Pues bien: ante un hombre de la talla del P. Faustino Míguez, estas disquisiciones no van fuera de propósito, sino que son flores que sirven para tejer la corona científica, a que es, como nadie, acreedor. Su vocación a la ciencia es postulado indiscutible; y su entrenamiento en la misma se verificó de manera tan insinuante y tan asequible; y su iniciación en el saber le facilitó el camino, le dotó de medios de trabajo, le suministró armas hábiles, le dijo tan persuasiva y elocuentemente cómo se trabajaba que después los resultados vinieron naturalmente y por lógico proceso.
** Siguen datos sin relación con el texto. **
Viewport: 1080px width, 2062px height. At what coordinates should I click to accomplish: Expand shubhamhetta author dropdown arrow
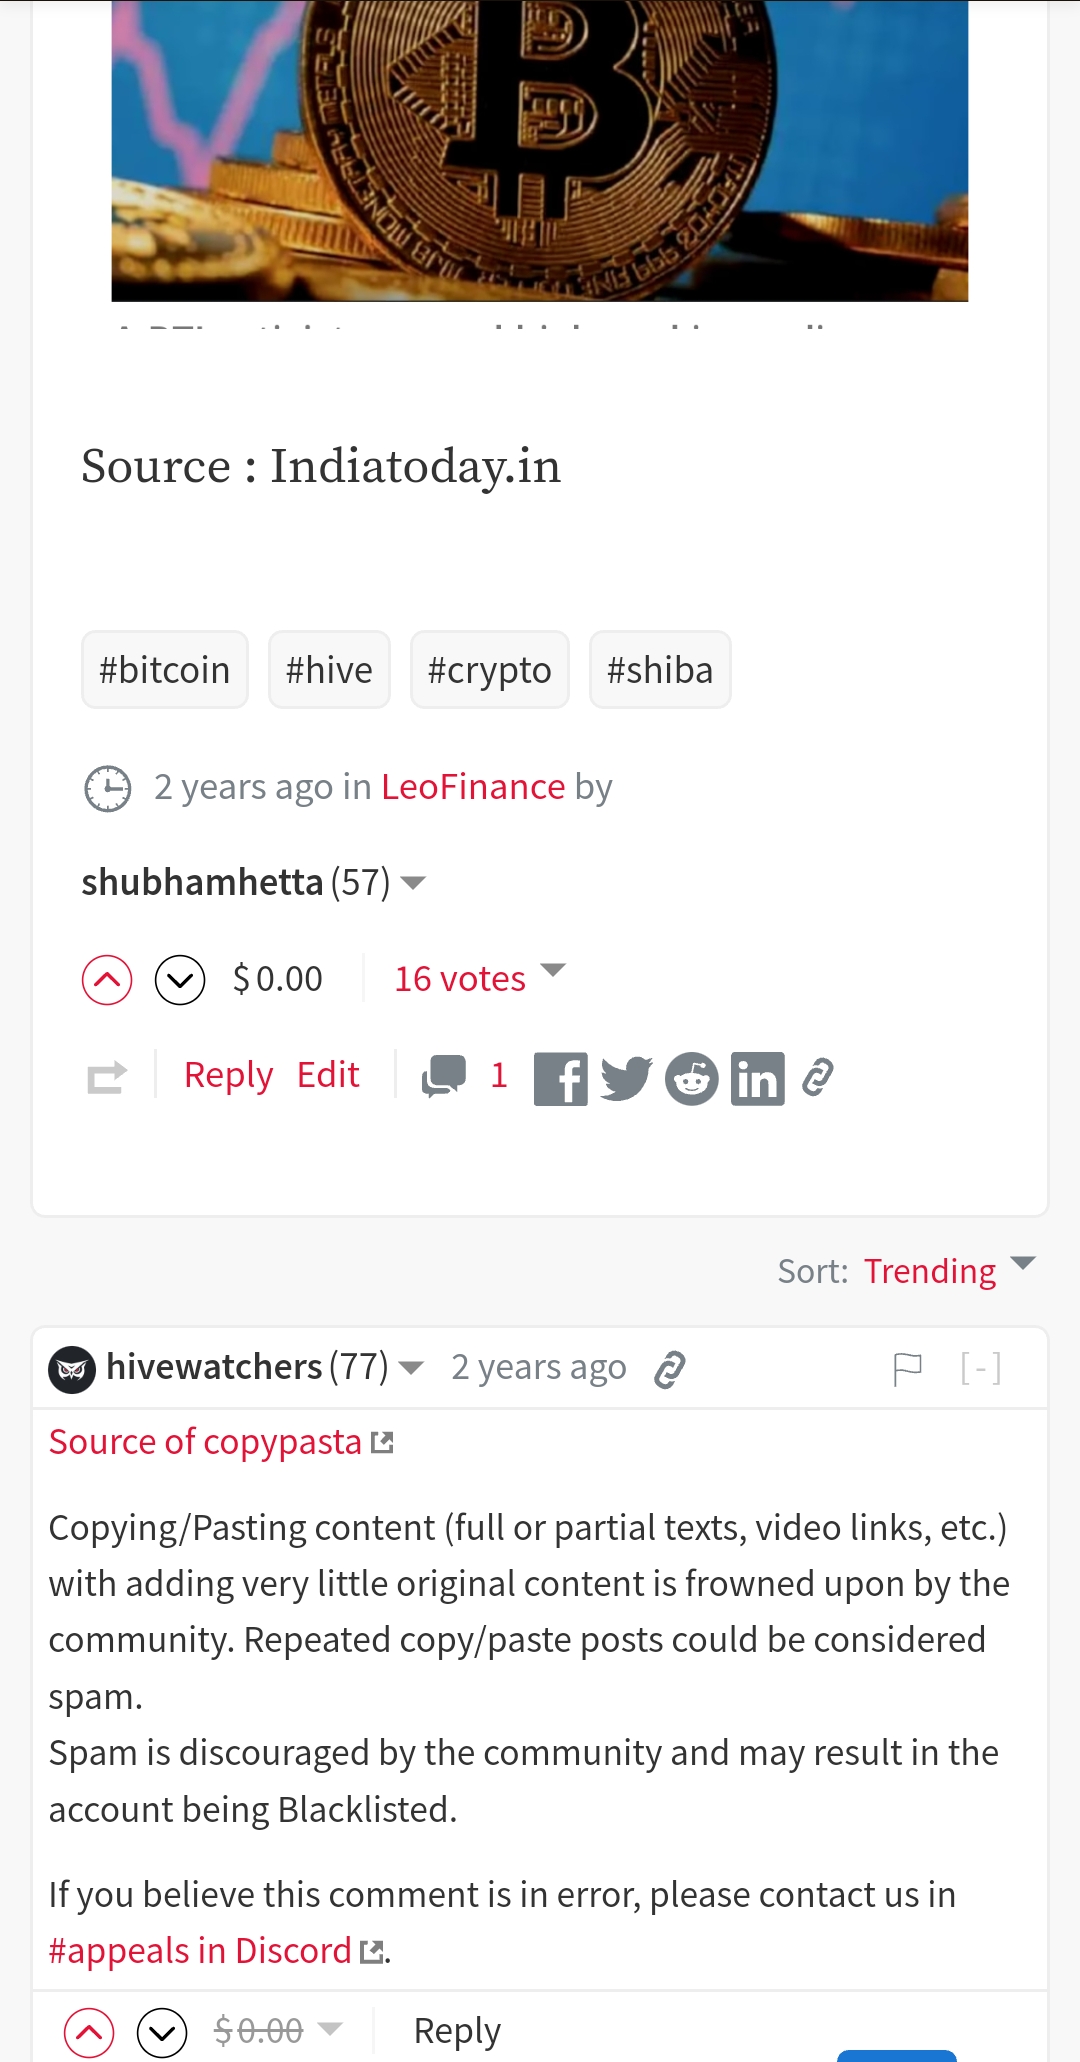[x=413, y=883]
Por eso, en el sabio Escolapio se notaron desde luego dos cualidades eminentes; una asimilación grande de los métodos ajenos y una iniciativa propia, que se había de traducir en base de conquista, la cual le haría ser un poco más que repetidor más o menos inteligente de lo que otros habían dicho . En efecto: se encuentran con frecuencia hombres que sólo saben lo que les han dicho los maestros o lo que han leído en los libros; pero son rara avis aquellos otros que, además de lo que saben los primeros, son propietarios intelectuales , cuentan con el saber de los primeros y son guías y bienhechores de la humanidad, porque han trazado nuevas líneas de progreso, porque han proyectado gran luz sobre los arcanos insondables de la naturaleza, porque han sorprendido a esa misma naturaleza y le han arrancado los secretos que guardaba recelosa. De todo esto ha dado pruebas inequívocas el ilustre Escolapio. Reunió un gran acopio de erudición y aprendió mucho en los libros; amén de ese almacenaje, en que ejercitó su actividad y sus aficiones, supo él también fabricar por su propia inspiración e inventiva.